Saturday, July 27, 2002

Quentin Schultzemy professor and author of the forthcoming Habits of the High-Tech Heart e-mailed a response to my query about blogging. This may come across as party-pooping, but it's a good balance to all the giddy blogo-promotion going on.

One of the great ironies of the information age is that so many people feel lonely and isolated from others. Years from now anthropologists will probably conclude that our society was media-rich and communication-poor. No society ever had more means of communication, yet no members of a society ever felt so out of touch with one another. Blogging, like personal Web pages and live Web cams, is one way that individuals can speak out and feel like they matter in this impersonal world. Blogging is a public way of saying, "I'm here. I exist. Please acknowledge me!" ...

The problem is that bloggers typically do not see their role as contributing to a shared public life. Instead, they tend to blog as a matter of purely personal and often self-disclosing venting of personal feelings. Too often blogging becomes a strangely public form of talking to one's self about intimate matters, whether faith or personal relationships. The best blogging is truly journalistic--aimed at contributing to the public good, not to personal catharsis. ...

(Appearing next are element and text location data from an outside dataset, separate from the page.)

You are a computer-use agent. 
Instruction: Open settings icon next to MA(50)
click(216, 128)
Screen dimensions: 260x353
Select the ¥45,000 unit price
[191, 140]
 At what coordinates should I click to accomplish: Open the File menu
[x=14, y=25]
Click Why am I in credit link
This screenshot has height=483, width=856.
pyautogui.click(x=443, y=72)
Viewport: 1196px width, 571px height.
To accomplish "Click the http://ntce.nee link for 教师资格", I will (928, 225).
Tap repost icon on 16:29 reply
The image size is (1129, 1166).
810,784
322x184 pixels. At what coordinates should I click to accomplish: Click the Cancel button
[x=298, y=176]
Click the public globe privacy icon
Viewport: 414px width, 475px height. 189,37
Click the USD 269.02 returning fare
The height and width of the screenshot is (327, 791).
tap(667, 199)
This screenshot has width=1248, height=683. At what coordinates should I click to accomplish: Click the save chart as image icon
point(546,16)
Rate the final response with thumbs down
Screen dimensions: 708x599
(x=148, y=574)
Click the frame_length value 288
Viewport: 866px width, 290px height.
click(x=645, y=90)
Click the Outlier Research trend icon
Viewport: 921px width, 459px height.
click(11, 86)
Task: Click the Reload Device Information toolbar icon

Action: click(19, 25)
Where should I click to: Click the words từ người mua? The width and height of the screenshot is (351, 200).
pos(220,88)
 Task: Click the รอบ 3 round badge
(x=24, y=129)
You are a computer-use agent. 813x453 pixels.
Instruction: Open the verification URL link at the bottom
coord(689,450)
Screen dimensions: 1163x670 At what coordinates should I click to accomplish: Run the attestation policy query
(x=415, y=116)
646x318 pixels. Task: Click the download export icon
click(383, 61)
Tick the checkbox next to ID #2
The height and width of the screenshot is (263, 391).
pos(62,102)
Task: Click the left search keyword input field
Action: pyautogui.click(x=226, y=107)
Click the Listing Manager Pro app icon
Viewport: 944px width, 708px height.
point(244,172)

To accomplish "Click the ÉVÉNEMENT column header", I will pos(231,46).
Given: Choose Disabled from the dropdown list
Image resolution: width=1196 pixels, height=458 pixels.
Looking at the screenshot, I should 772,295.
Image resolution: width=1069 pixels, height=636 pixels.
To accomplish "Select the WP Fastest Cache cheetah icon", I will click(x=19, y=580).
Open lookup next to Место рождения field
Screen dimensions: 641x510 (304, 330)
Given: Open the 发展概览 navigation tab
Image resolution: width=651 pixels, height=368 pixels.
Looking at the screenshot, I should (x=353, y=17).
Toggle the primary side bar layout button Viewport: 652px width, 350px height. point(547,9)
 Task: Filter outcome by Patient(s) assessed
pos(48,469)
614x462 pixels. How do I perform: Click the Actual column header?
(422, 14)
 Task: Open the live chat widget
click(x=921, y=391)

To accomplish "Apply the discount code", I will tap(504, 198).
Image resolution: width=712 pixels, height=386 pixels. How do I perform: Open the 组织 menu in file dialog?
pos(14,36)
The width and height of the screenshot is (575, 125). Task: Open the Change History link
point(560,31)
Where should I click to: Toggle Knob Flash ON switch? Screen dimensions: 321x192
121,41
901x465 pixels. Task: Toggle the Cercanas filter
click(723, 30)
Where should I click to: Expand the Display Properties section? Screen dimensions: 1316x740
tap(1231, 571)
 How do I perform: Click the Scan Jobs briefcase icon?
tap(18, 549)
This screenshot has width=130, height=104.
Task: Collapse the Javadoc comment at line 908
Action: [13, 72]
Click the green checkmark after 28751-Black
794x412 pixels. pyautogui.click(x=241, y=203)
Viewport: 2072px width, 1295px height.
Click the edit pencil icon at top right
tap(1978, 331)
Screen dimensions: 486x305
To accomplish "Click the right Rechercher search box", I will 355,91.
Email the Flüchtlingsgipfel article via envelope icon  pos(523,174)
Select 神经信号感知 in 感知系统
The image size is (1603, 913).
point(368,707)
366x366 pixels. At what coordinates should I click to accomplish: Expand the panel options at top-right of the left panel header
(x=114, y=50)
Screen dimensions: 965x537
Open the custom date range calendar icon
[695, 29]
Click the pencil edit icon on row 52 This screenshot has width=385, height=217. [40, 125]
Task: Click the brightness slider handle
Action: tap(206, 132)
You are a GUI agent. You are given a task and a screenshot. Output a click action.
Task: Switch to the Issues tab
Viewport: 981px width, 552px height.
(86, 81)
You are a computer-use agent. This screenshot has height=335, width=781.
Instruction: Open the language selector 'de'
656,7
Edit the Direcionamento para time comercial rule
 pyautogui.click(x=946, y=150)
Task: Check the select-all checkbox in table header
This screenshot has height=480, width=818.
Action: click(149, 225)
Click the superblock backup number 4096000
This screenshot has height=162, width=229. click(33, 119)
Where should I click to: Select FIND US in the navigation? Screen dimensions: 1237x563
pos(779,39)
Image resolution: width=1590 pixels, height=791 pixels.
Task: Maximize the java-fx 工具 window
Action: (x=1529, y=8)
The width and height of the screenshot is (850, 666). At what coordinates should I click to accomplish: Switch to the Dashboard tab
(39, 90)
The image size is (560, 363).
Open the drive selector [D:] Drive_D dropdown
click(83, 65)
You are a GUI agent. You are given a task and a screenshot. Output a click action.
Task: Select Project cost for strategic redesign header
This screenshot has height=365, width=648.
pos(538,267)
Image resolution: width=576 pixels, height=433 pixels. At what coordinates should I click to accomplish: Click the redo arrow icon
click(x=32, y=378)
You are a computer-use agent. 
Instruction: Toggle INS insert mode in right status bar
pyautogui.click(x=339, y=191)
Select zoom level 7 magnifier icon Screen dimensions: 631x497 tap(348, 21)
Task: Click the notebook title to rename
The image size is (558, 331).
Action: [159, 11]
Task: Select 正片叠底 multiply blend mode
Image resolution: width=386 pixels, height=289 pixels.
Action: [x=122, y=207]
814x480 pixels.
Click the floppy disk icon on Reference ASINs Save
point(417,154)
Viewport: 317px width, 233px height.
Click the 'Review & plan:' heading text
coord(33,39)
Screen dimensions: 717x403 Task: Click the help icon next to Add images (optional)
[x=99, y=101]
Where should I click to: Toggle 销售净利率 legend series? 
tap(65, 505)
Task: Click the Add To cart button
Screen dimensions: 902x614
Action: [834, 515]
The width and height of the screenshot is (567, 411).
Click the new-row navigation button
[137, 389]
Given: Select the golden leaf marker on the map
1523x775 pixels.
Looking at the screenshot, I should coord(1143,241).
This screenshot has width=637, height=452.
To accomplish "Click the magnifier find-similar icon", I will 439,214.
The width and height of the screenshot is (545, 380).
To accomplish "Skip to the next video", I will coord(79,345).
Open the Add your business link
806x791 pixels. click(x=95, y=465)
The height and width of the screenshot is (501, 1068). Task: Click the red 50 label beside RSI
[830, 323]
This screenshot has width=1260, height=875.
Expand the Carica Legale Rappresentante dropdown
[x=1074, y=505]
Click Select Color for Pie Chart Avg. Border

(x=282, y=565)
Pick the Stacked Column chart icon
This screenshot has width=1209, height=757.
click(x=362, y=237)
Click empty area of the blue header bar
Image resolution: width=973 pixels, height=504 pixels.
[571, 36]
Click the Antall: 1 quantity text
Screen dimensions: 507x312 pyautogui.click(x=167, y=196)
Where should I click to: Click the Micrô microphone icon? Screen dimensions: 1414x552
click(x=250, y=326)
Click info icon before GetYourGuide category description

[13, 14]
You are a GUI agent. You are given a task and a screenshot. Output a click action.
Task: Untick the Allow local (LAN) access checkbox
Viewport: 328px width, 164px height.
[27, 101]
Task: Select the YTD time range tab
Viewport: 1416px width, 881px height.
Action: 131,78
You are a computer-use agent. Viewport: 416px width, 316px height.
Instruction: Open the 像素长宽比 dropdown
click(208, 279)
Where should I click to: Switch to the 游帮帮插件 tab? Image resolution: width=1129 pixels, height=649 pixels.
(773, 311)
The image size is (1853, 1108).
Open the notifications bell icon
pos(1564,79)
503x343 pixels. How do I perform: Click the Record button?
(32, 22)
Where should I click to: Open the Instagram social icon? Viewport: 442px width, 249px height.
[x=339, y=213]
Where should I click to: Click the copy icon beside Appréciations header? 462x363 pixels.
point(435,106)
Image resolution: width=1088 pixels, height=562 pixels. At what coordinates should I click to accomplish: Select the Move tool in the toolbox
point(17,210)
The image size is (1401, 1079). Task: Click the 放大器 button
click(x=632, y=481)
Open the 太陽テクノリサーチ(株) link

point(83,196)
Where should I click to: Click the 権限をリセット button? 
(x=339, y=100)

There is no high-tech means to instant friendship of lasting merit. ... In fact, the extent to which we spend time online rather than in person, the weaker our communities will become. We need to be sharing lengthy meals together, walking together, volunteering together, worshipping together and the like--not blogging. We need to revive traditional Christian social practices such as hospitality, friendship, neighborliness and Sabbath leisure. Only if these kinds of practices are strong can we really afford blogging.